== Segment start ==

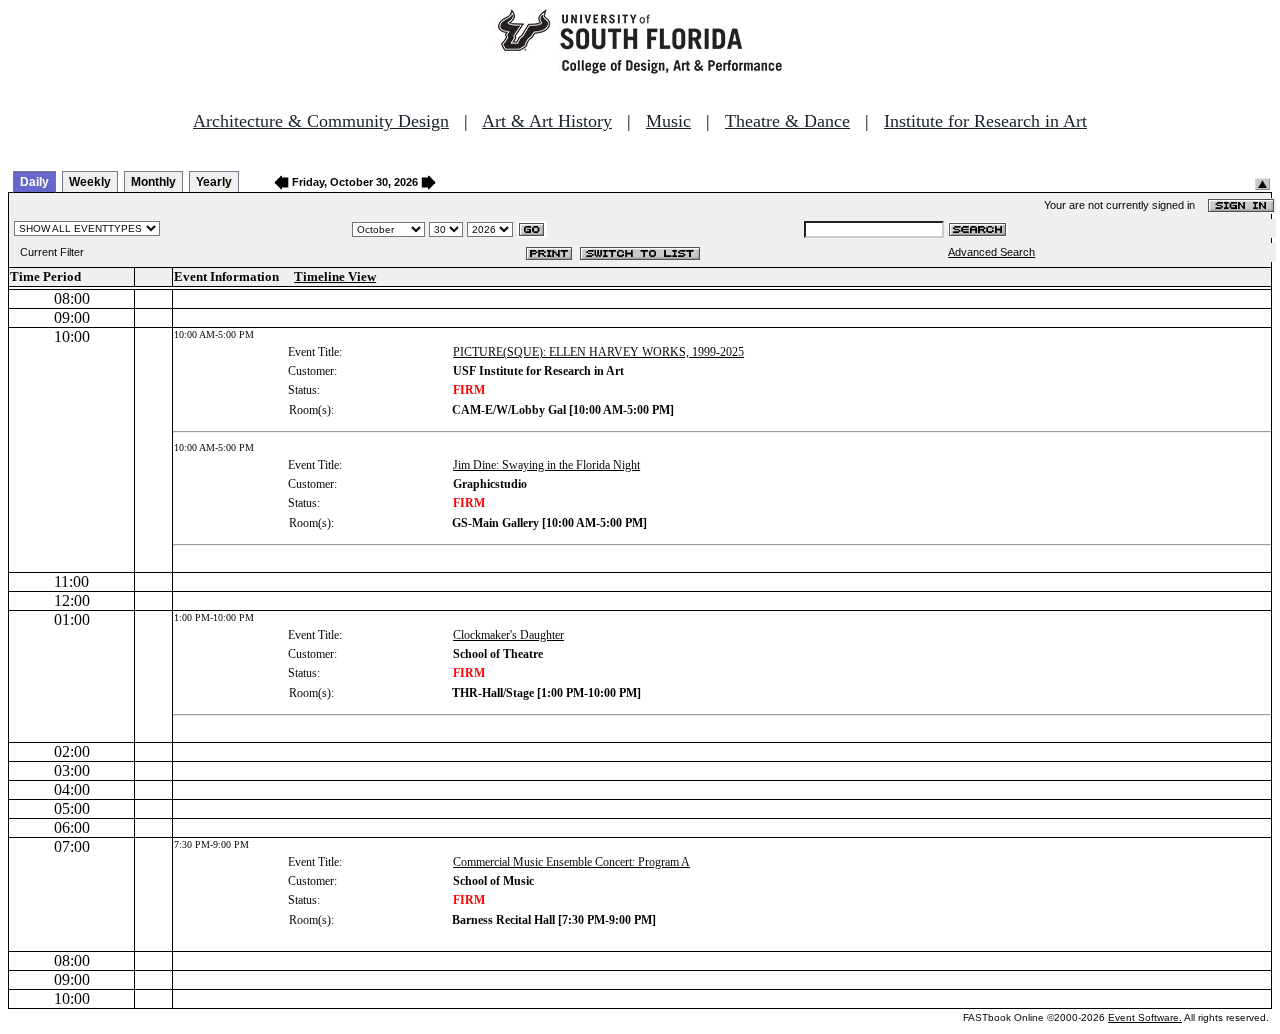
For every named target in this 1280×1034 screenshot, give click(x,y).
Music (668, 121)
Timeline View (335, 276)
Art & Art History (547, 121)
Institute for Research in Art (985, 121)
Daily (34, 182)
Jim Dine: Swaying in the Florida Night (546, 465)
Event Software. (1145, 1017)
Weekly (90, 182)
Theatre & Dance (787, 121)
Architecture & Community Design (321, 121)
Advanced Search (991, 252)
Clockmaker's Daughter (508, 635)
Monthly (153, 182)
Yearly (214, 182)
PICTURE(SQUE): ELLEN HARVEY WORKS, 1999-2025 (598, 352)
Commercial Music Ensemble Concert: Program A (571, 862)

== Segment end ==

Output each record verbatim, but skip anything that is a picture.

For every named target in this 1280×1034 screenshot, give click(x,y).
Music (668, 121)
Timeline View (335, 276)
Art & Art History (547, 121)
Institute for Research in Art (985, 121)
Daily (34, 182)
Jim Dine: Swaying in the Florida Night (546, 465)
Event Software. (1145, 1017)
Weekly (90, 182)
Theatre & Dance (787, 121)
Architecture & Community Design (321, 121)
Advanced Search (991, 252)
Clockmaker's Daughter (508, 635)
Monthly (153, 182)
Yearly (214, 182)
PICTURE(SQUE): ELLEN HARVEY WORKS, 1999-2025 (598, 352)
Commercial Music Ensemble Concert: Program A (571, 862)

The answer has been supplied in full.